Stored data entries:
==========

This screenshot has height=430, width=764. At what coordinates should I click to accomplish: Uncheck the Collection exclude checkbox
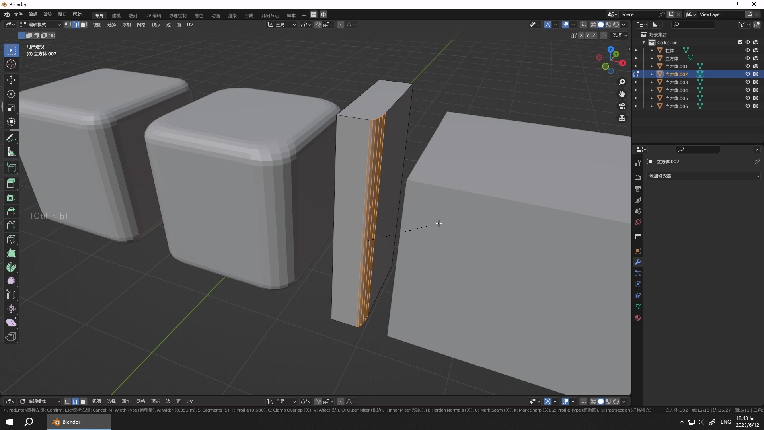point(740,42)
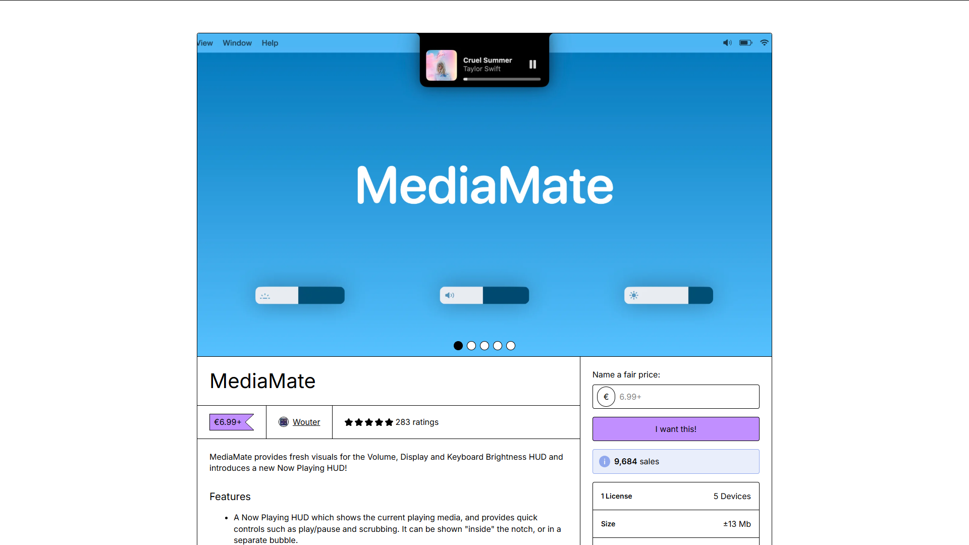Screen dimensions: 969x545
Task: Click the Cruel Summer album artwork
Action: (x=441, y=65)
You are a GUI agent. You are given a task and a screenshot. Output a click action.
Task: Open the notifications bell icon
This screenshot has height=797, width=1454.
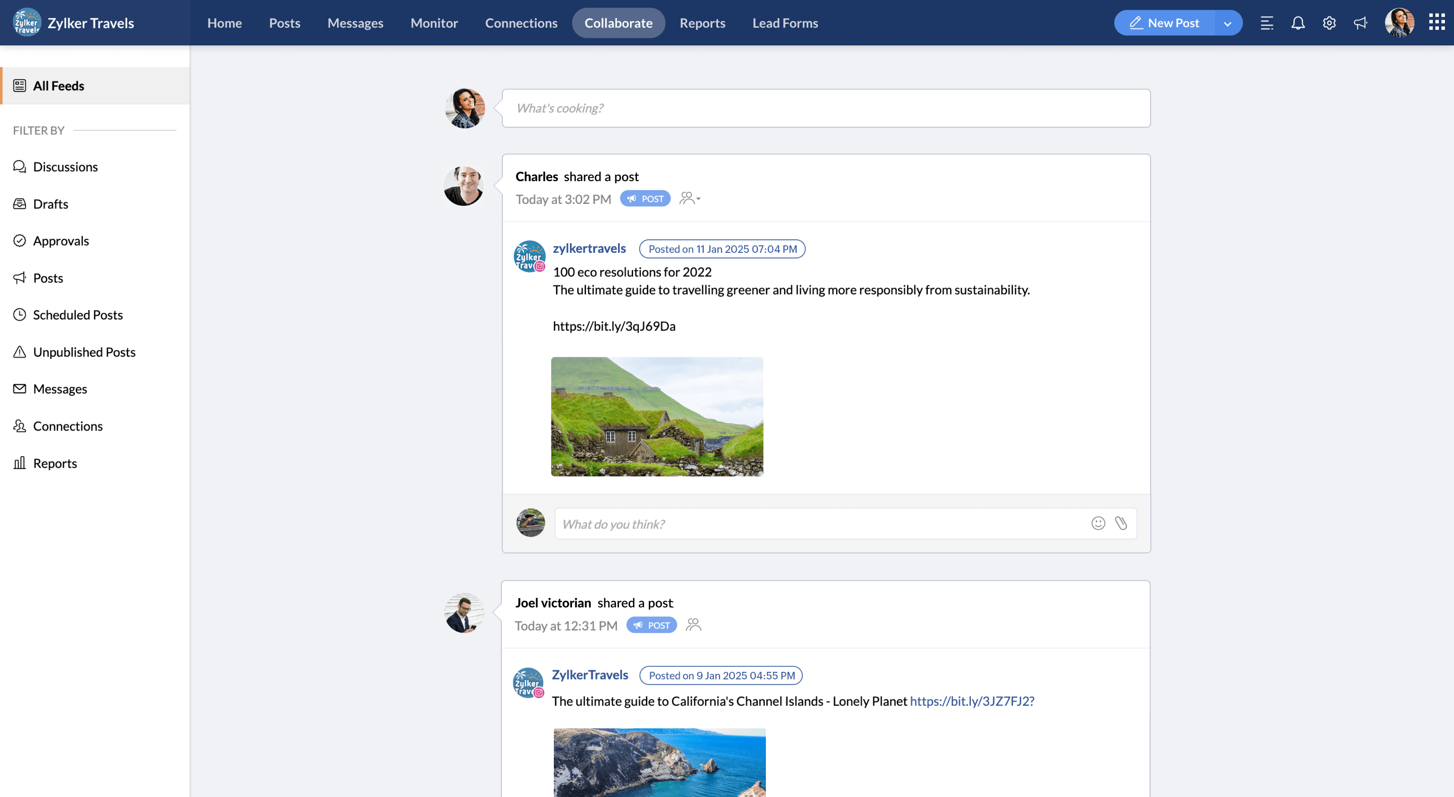coord(1298,23)
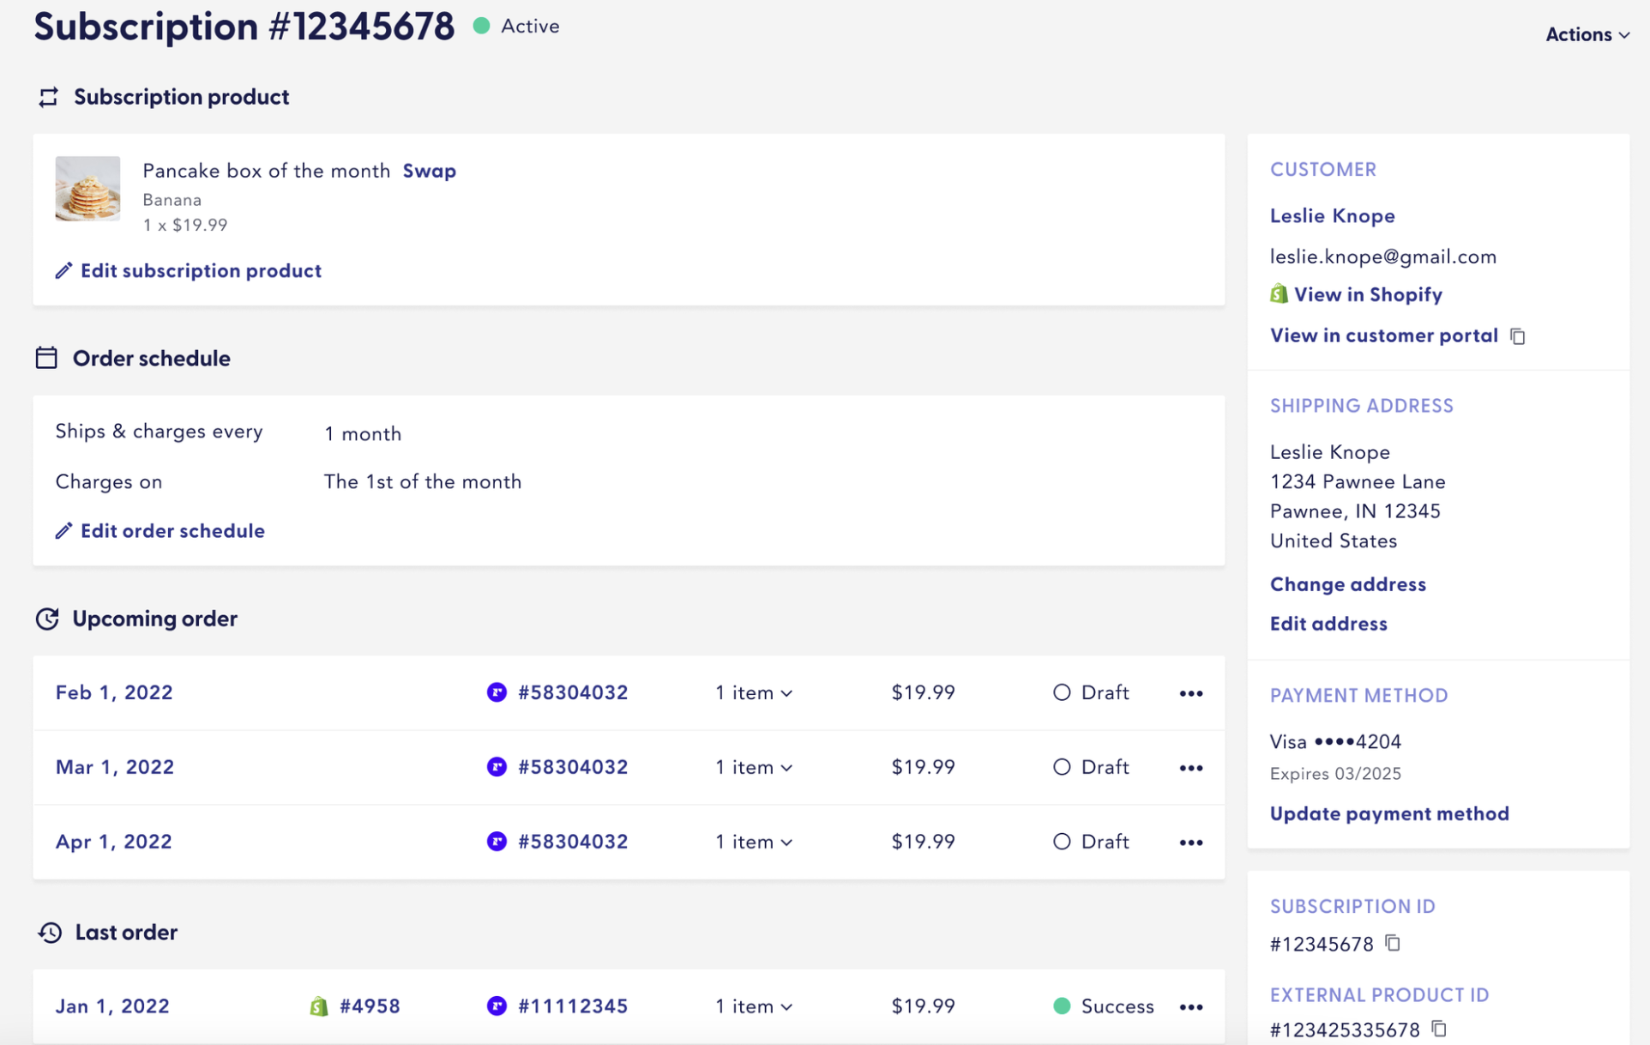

==========

▸ **Prompt**
What is needed is an exact copy of only the lines from the line containing "Task: Open the notifications bell icon" through the last line of the entries, inclusive, without the pictures.

▸ **Solved exercise**
Task: Open the notifications bell icon
This screenshot has height=797, width=1454.
coord(1298,23)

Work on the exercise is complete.